Hmm. Energy should tell us which perf domain is cheaper. But within the same
perf domain we pick the CPU with the most spare capacity.

Do all the CPUs appear loaded with max_spare_cap = 0?

Yes, as they all have no spare cycle. This results in prev_cpu being picked.
In a way feec() does its job: this is a correct placement energy-wise.
However feec() wasn't made to handle cases where utilization is not
reliable.

Worth noting as part of looking at enabling overloaded support, it is important
to look at nr_running which I think something we should look at as we evolve
this handling. But for now, I think max_spare_cap checks should distribute
within a perf domain. nr_running will handle this more gracefully which is
trivial to add later for feec(). But ideally we want all wake up code to look
at nr_running and I think better defer it to after initial merge.

If we have 2 little CPUs (CPU0/CPU1) with 4 tasks:
- TaskA: Nice=10 (i.e. weight=110)
- Task[B,C,D]: Nice=15 (i.e. weight=36)

Then using nr_running would yield a placement as with 2 tasks
on each CPU:
- CPU0: TaskA + TaskB
Total weight = 110 + 36 = 146
- CPU1: TaskC + TaskD
Total weight = 36 + 36 = 52
With such placement:
- TaskA and TaskB are receiving less throughput
- TaskC and TaskD are receiving more throughput
than what they would if the placement was balanced.

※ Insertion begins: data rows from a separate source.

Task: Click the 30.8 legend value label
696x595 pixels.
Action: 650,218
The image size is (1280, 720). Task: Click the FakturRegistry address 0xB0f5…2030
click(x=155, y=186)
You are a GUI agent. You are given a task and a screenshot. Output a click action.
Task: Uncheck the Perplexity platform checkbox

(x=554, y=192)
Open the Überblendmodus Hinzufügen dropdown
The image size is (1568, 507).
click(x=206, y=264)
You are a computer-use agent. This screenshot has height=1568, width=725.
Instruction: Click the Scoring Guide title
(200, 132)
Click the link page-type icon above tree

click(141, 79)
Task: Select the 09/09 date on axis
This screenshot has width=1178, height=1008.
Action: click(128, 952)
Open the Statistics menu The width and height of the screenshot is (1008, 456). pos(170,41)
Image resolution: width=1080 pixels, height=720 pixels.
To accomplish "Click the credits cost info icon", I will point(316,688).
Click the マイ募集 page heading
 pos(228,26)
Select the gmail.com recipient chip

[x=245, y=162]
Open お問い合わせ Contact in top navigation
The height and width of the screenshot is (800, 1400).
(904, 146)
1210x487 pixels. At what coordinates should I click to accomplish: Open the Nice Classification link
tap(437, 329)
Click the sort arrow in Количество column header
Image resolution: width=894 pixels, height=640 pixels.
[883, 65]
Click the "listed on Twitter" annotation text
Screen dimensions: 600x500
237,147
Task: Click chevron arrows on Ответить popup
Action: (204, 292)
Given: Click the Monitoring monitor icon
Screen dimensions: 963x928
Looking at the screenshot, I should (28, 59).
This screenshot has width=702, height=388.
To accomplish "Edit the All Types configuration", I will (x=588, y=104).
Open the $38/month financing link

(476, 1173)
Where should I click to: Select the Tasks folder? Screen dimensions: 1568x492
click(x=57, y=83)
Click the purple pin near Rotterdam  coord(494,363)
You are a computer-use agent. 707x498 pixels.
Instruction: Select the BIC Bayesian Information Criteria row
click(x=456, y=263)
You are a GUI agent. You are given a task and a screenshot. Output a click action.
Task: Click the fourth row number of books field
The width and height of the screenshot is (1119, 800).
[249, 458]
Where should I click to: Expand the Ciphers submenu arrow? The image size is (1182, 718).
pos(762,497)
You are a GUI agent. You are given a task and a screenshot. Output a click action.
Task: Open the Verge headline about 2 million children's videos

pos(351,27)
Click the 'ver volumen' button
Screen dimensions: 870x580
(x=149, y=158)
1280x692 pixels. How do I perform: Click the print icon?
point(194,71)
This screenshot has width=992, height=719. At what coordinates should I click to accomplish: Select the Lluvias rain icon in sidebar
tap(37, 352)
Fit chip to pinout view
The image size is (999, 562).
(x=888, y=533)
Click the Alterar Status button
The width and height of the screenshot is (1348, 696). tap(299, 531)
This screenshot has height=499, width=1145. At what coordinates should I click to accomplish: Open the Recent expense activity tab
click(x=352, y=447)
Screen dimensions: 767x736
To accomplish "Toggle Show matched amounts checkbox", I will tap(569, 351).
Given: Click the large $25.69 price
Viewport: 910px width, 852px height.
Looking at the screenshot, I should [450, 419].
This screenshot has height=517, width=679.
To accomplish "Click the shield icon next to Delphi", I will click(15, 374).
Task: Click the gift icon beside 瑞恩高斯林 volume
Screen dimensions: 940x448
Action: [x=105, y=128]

This is not compliant with the scheduler Nice interface.
Also the documentation of UCLAMP states that it should only
be treated as hints.

A more balanced placement is:
- CPU0: TaskA
Total weight = 110
- CPU1: TaskB + TaskC + TaskD
Total weight = 36 + 36 + 36 = 88

The previous versions of Vincent's patchset was already using
nr_running to help balancing UCLAMP_MAX tasks in feec() IIRC.
However this will likely lead to the creation of a second
load balancer in feec(), as the example above shows.

------------

The push mechanism allows to down-migrate UCLAMP_MAX tasks,
which is indeed a better handling of UCLAMP_MAX. However it is
likely the first step toward more complicated issues.

IMO the best way to handle UCLAMP_MAX tasks would be to make
them second-class tasks, as the documentation describes them:
"""
Like explained for Android case in the introduction. Any app can lower
UCLAMP_MAX for some background tasks that don't care about performance
but could end up being busy and consume unnecessary system resources
on the system.
"""
But this would require having QoS classes for fair tasks and
this is also a large and complex problem.

Another solution would be to force the policy of every
UCLAMP_MAX task to SCHED_IDLE. This would also allow to just balance
the number of h_nr_idle on each CPU, as you and Vincent want to do
IIUC. Indeed if tasks have the same weights, the example above
doesn't hold anymore.

Using SCHED_IDLE for UCLAMP_MAX tasks can be viewed as a cheap
implementation of a lower QoS task class. Their priority is lower than
'normal' CFS classes (i.e. without UCLAMP_MAX set) and they cannot
steal time from 'normal' tasks.
But:
- the higher the Nice value of a task, the less true it becomes.
- as UCLAMP_MAX tasks and normal CFS tasks are still part of the same
'class', they are competing for CPU time on the same level.
Thus UCLAMP_MAX tasks cannot be made 'background tasks' and actually
run on spare CPU cycles (and avoid going in the over-utilized state).

------------

So IMO placement of UCLAMP_MAX tasks can only be achieved once QoS
classes are implemented. The push mechanism is still a good idea for
misfit/overutilized handling (IMO).